Caso Ana Beatriz: 'infanticídio' pode 'reduzir' pena e levar a júri popular
Crime considera puerpério como atenuante em relação a homicídio
Especialistas ouvidos pela CNN apontam que a suspeita de matar a própria filha em Alagoas poderia ser indiciada por 'infanticídio'. O crime prevê de 2 a 6 anos de prisão, consideravelmente menos que o homicídio doloso, que prevê de 6 a 20 anos de cadeia.

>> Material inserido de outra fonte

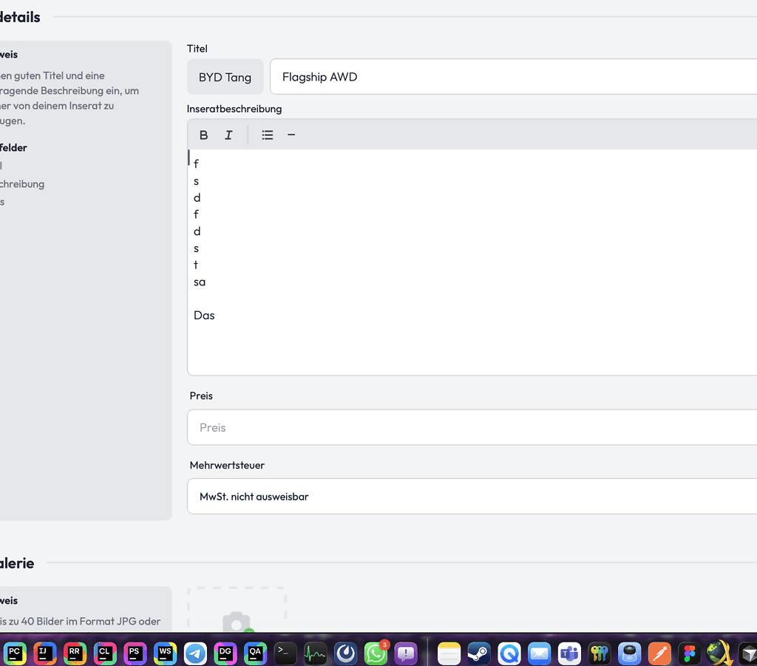Open DataGrip from the dock
This screenshot has width=757, height=666.
tap(225, 653)
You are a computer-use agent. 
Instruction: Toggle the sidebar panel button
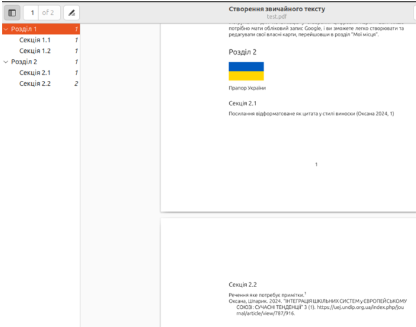click(x=12, y=12)
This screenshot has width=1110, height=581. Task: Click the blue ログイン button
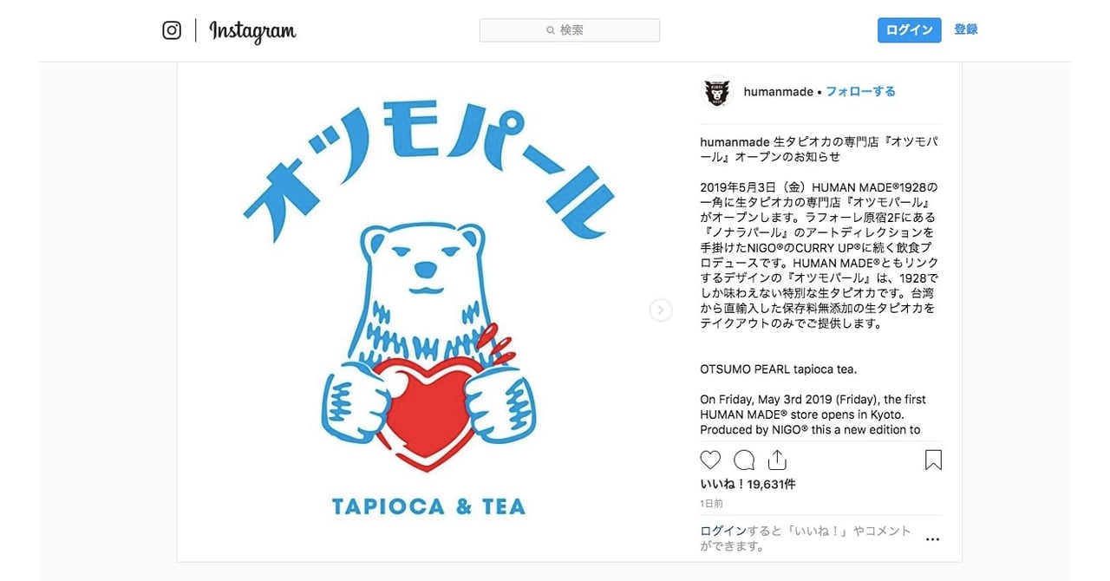click(x=909, y=30)
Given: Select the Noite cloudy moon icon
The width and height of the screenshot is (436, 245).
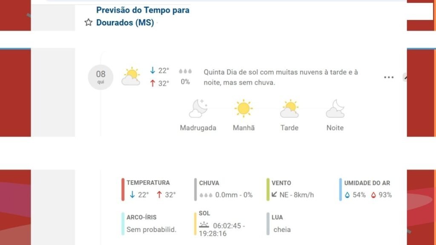Looking at the screenshot, I should pyautogui.click(x=335, y=109).
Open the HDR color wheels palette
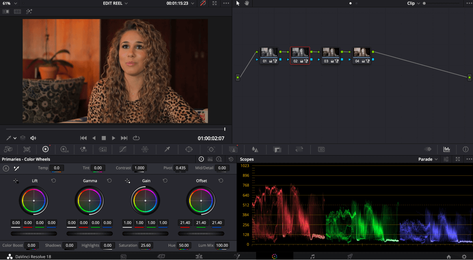The width and height of the screenshot is (473, 260). pos(64,149)
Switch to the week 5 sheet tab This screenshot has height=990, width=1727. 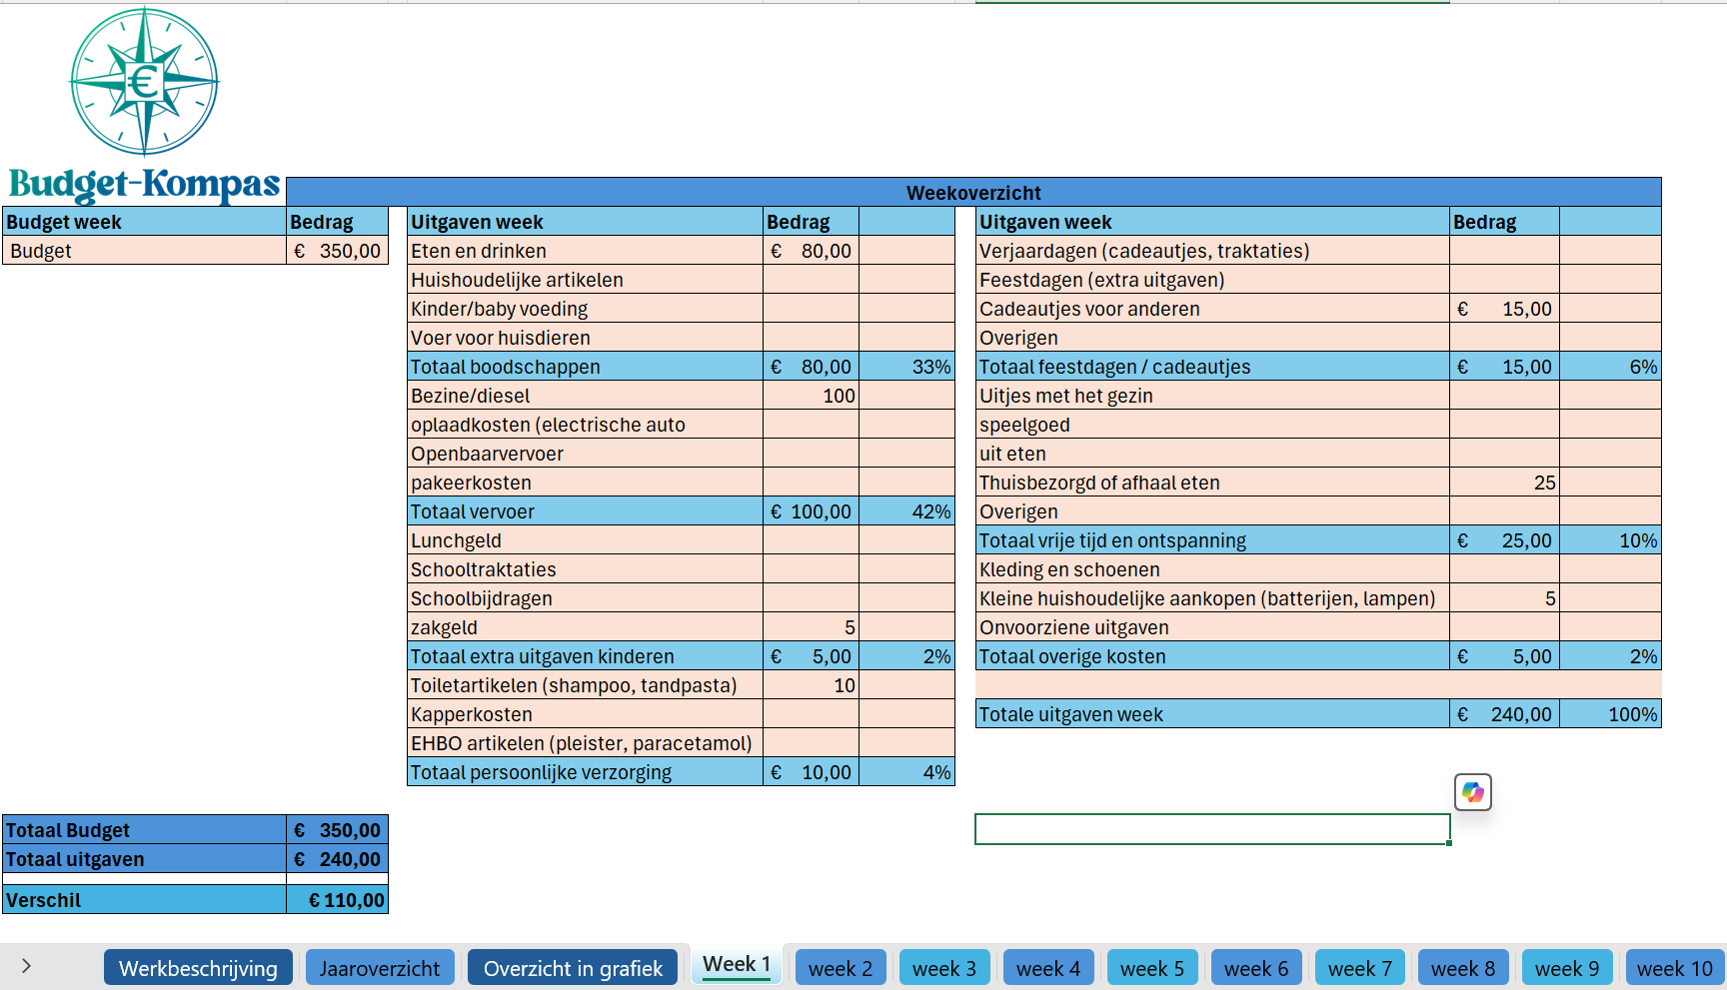[x=1151, y=968]

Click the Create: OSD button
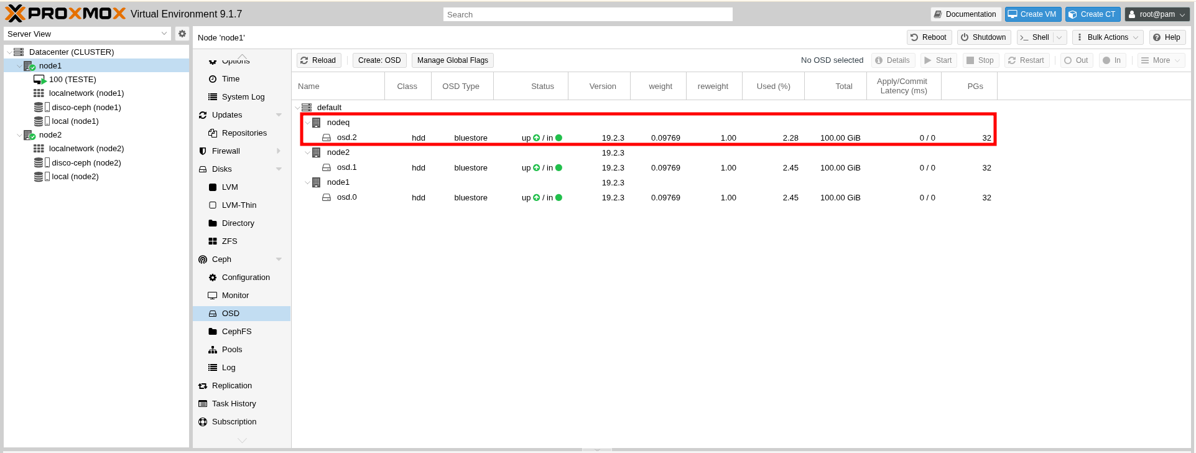(x=379, y=60)
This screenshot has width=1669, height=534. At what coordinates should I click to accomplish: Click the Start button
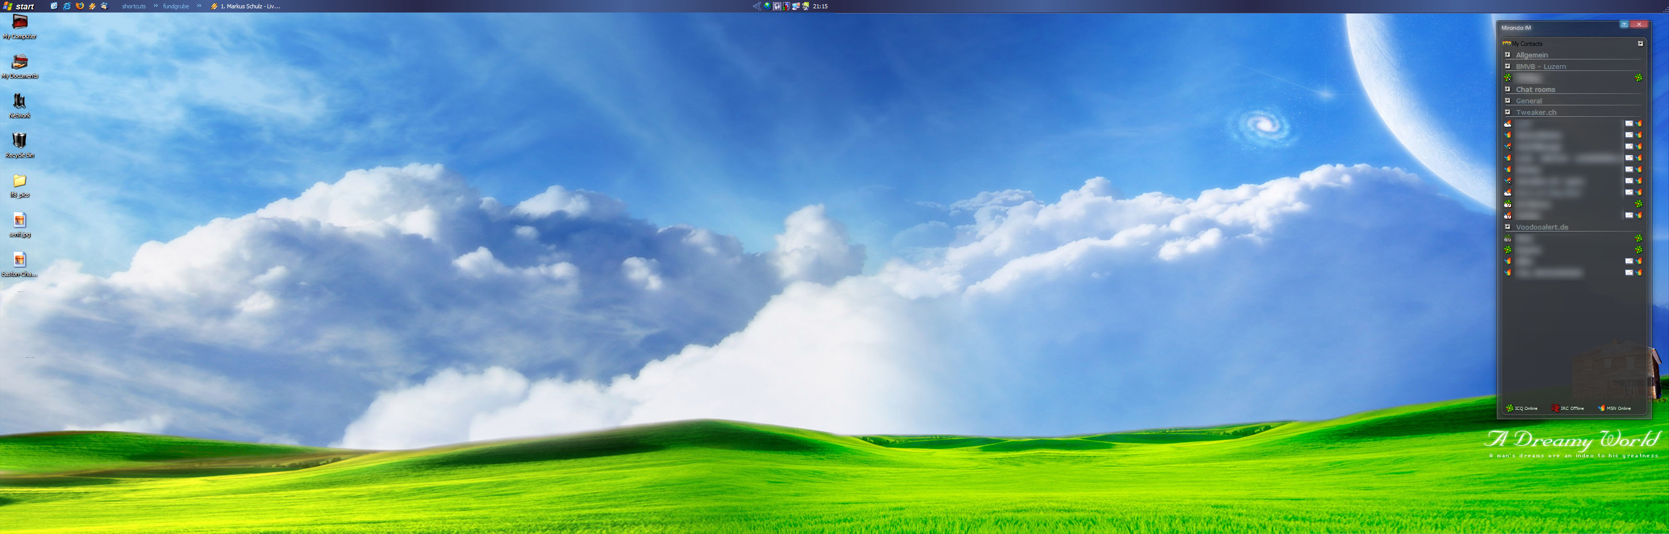pyautogui.click(x=19, y=6)
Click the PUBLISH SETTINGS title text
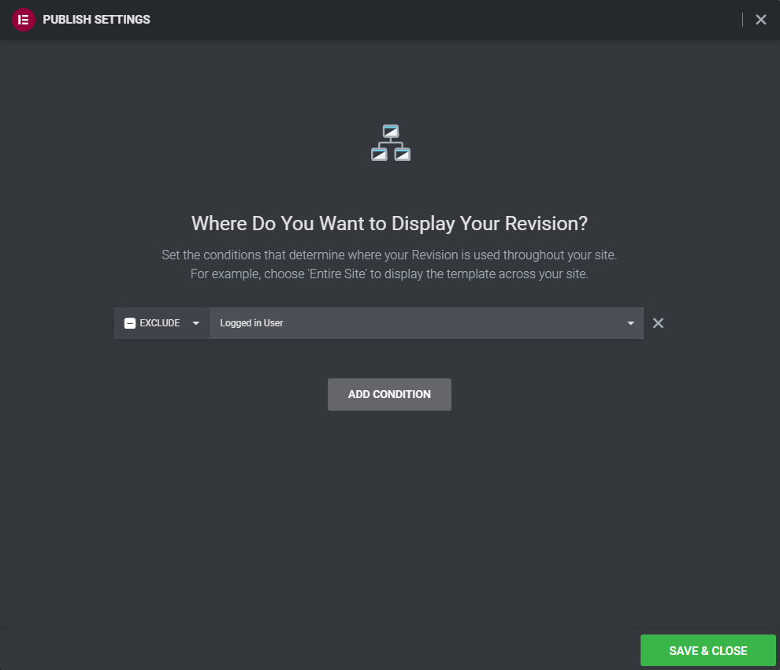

O motivo é o puerpério, que funciona como uma espécie de fator atenuante. Também conhecido como "período de resguardo", os dois primeiros meses pós-gestação são descritos pela medicina como uma fase de mudanças complexas no funcionamento hormonal das mulheres, alterando a sensibilidade e afetando emoções. Ana Beatriz tinha apenas 15 dias quando desapareceu.
A CNN já mostrou que a mulher alterou o depoimento e confessou o crime à polícia, mas para se tornar ré ela precisa antes ser indiciada, denunciada e ter a denúncia aceita pela Justiça - o que ainda não aconteceu.
Por ser um crime contra a vida, o infanticídio prevê a realização de júri popular, tal qual o feminicídio e o homicídio.
A diferença, no entanto, para além da pena menor, é que o crime só se aplica a mães puérperas, não podendo ser usado para caracterizar a conduta de outros envolvidos no contexto, como pessoas que eventualmente teriam auxiliado a acusada a esconder o corpo ou cometer o ato.